How & Where to Invest...Your Time

By Amberly Dressler, Managing Editor

Regardless of how one uses it or stretches it, each of us only gets 24 hours to spend a day. For those counting, that's 1,440 minutes to get everything done, all the need-to and want-to items on our to-do lists. If we let them, our commitments could be in constant conflict.

The topic lends itself naturally to countless articles and studies (ranging from how to balance and/or separate "life" and "work" to the impact of stress on our mental and physical well-being). Regardless of the source, the premise is usually the same: being a professional (or grown-up for that matter) is tough. The good news is that you care enough to give it your best shot.

Managing where we spend our time - on projects, on learning, on relationships, on ourselves - is one of the most important decisions we make and lessons we learn (and likely re-learn). As someone in the somewhat (it's all relative) early stages of understanding the difficulties of managing a (fortunately) full life, it's becoming clear that compromises must be made and life hacks must be found.

Budgeting time is similar to robbing Peter to pay Paul - time has to be taken from one source to use it toward another. Time can be certainly be manipulated, but can never be created. In personal lives, this could mean when parents go out with friends, they are investing in important relationships (and their sanity), but also taking time away from the kids. They may make it up to their children with a special outing or something that then takes the parent away from the errands or chores that need to be completed. This example could be spun a million different ways to fit anyone's situation (think of working on the weekends means neglecting housekeeping, etc.), as priorities must be constantly given and shifted.

Everyone has their own priorities, compromises and even life hacks to manage it all, but when it comes to website management there are sources to help dictate where to invest one's time.

In this month's Insights on Analytics column (page 34), Duda Co-Founder and CTO Amir Glatt talks about the importance of spending time analyzing data that can be acted on, like traffic sources for instance.
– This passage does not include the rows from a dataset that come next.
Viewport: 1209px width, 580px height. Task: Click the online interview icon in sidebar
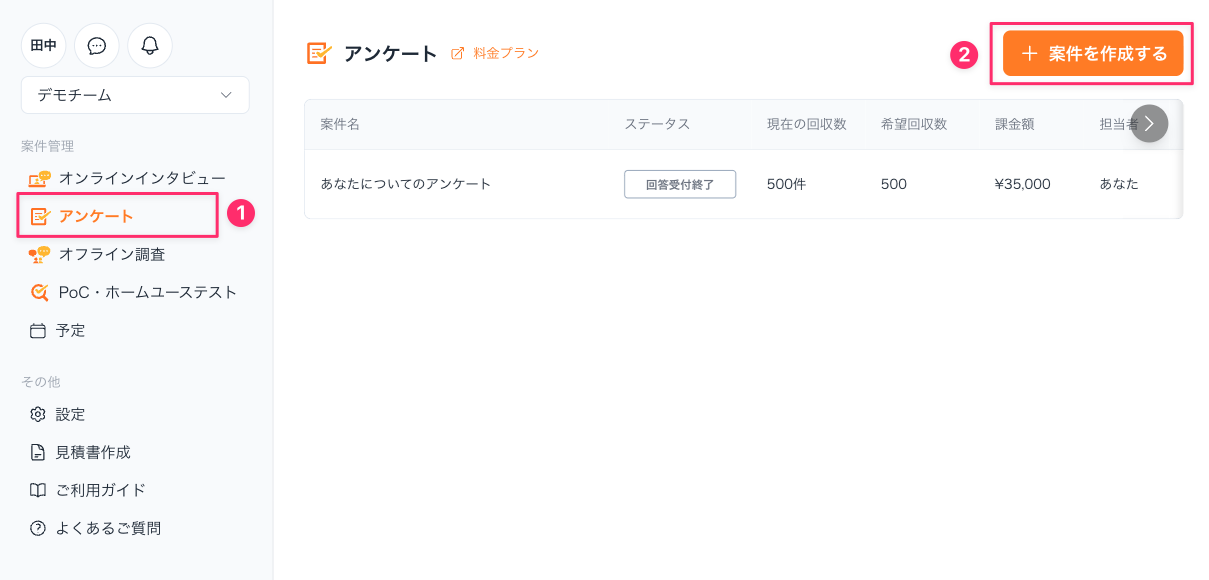coord(39,178)
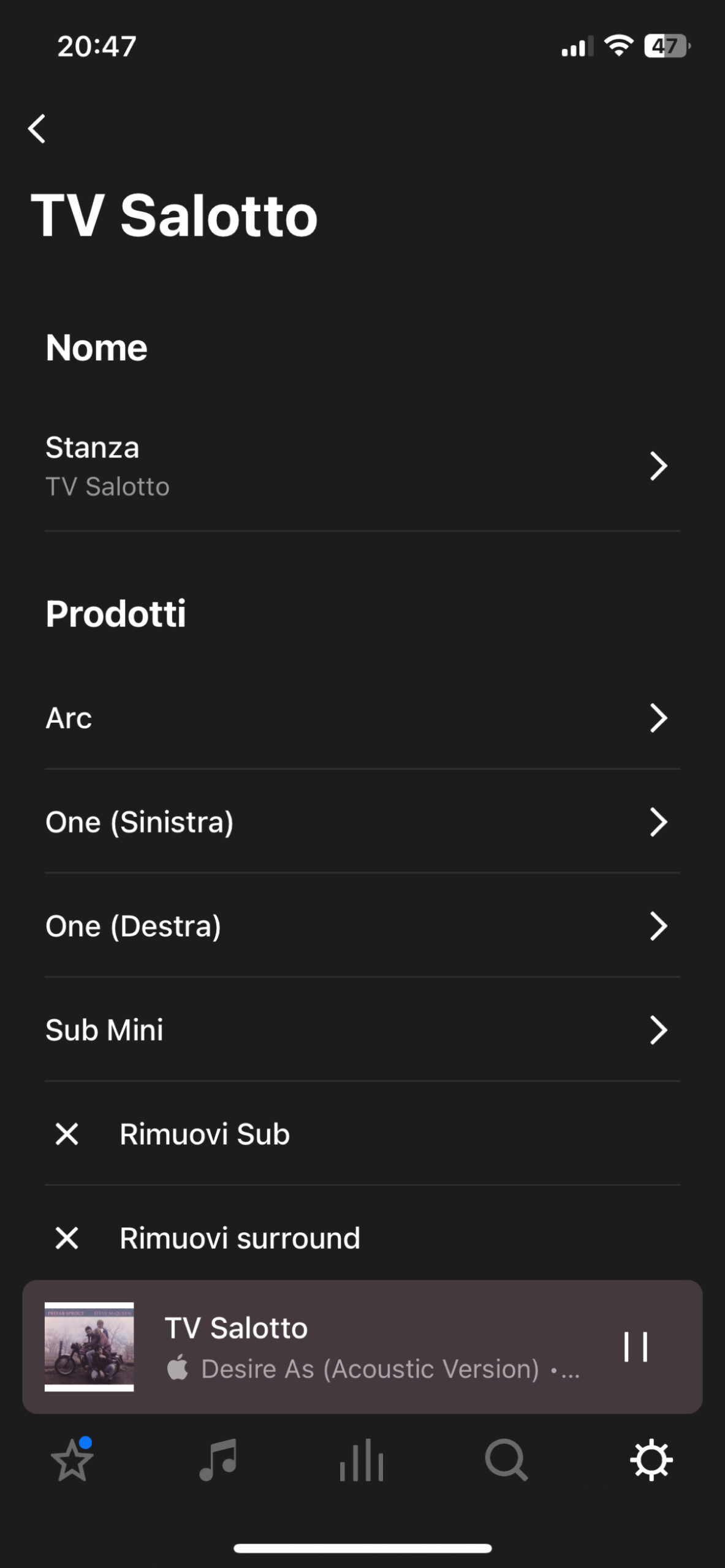
Task: Open the music note tab
Action: click(x=218, y=1460)
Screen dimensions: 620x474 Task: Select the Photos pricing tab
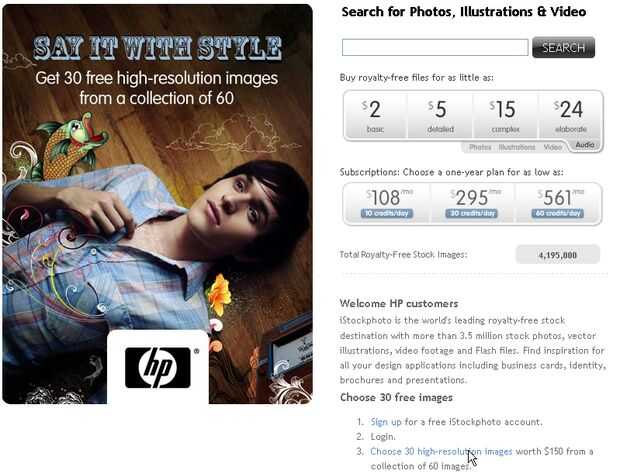tap(480, 147)
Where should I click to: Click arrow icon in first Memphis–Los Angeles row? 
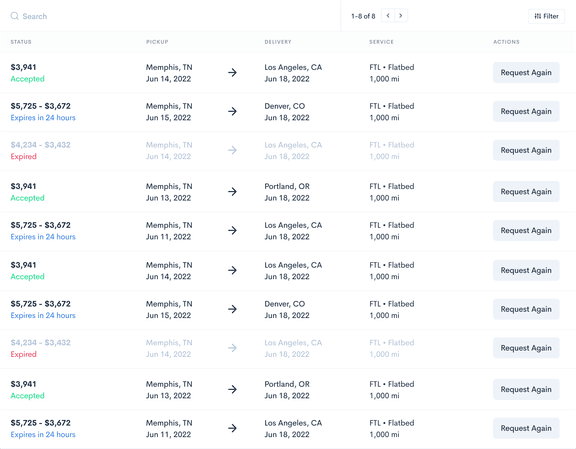click(232, 72)
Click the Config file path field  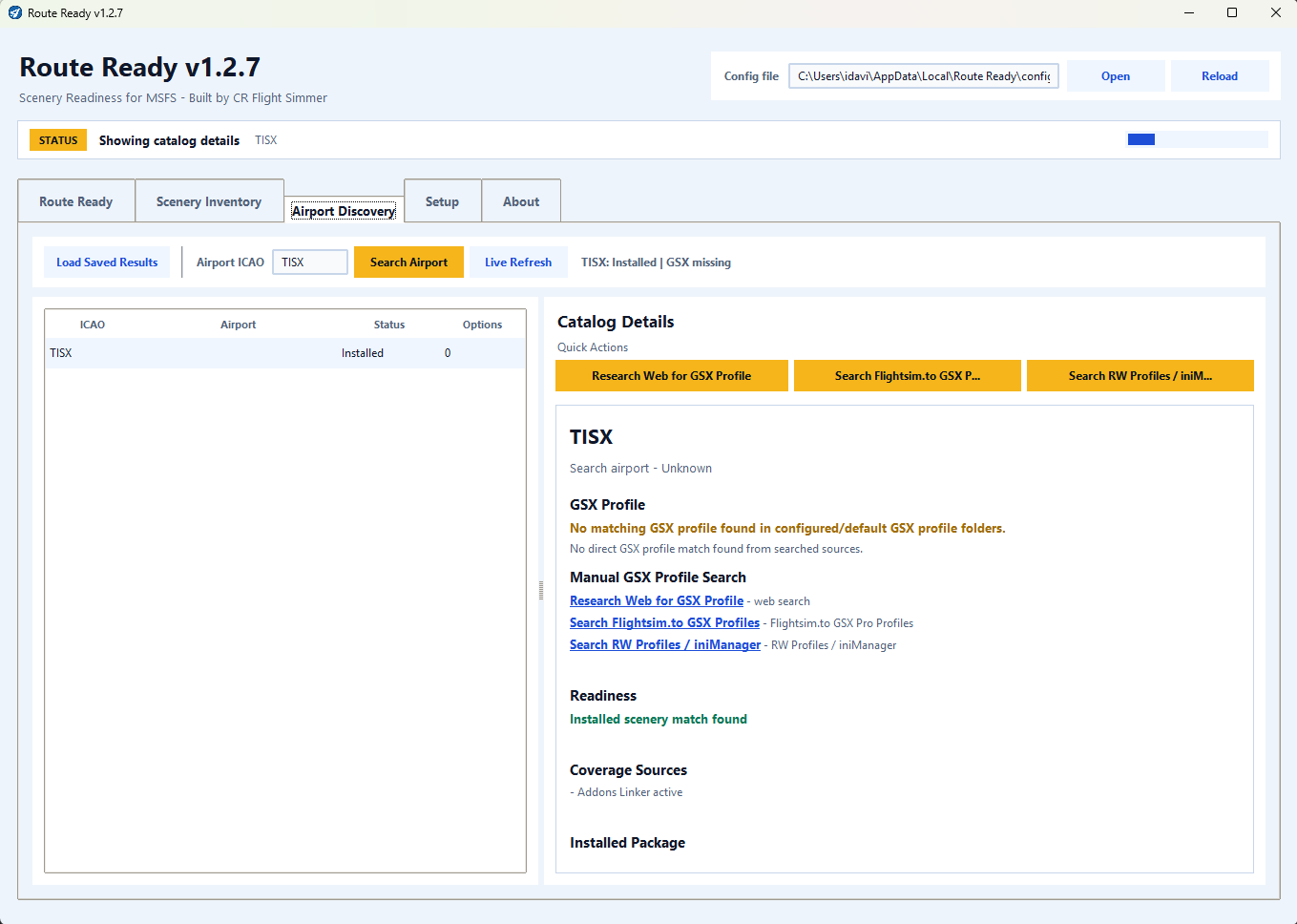924,76
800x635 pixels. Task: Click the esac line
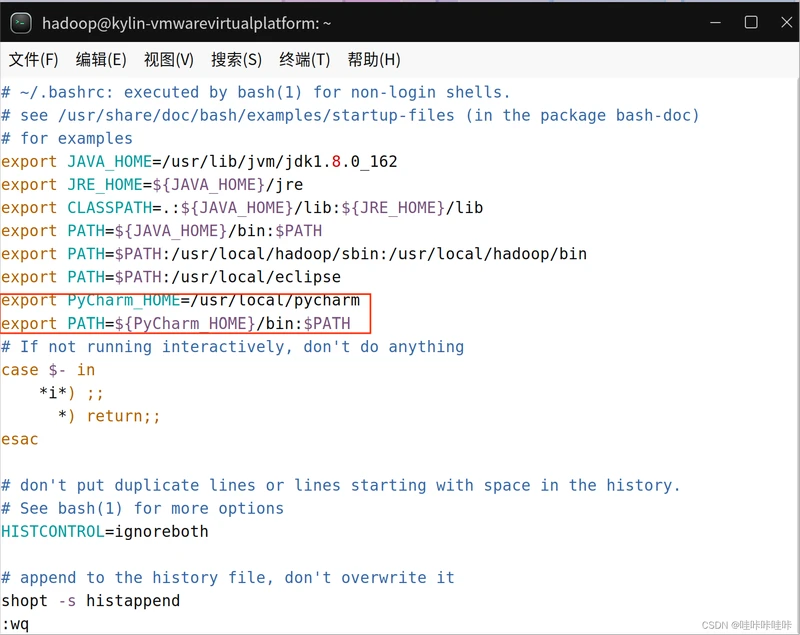tap(20, 439)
If a large percentage of website traffic is coming from a niche blog, let's say, that's a relationship that needs to be nourished - no doubt a valuable use of time. If only life had such telling metrics! Then again, the time still has to come from somewhere, which is when priorities must be given and shifted.

This could lead to a conversation about time management or tracking tools (see sidebar), but prioritizing is more personal than that. Prioritizing requires human intervention. Deadlines are certainly something that can be set, recorded and be automatically reminded of (simple calendars do that), but there are also different "human" expectations for projects.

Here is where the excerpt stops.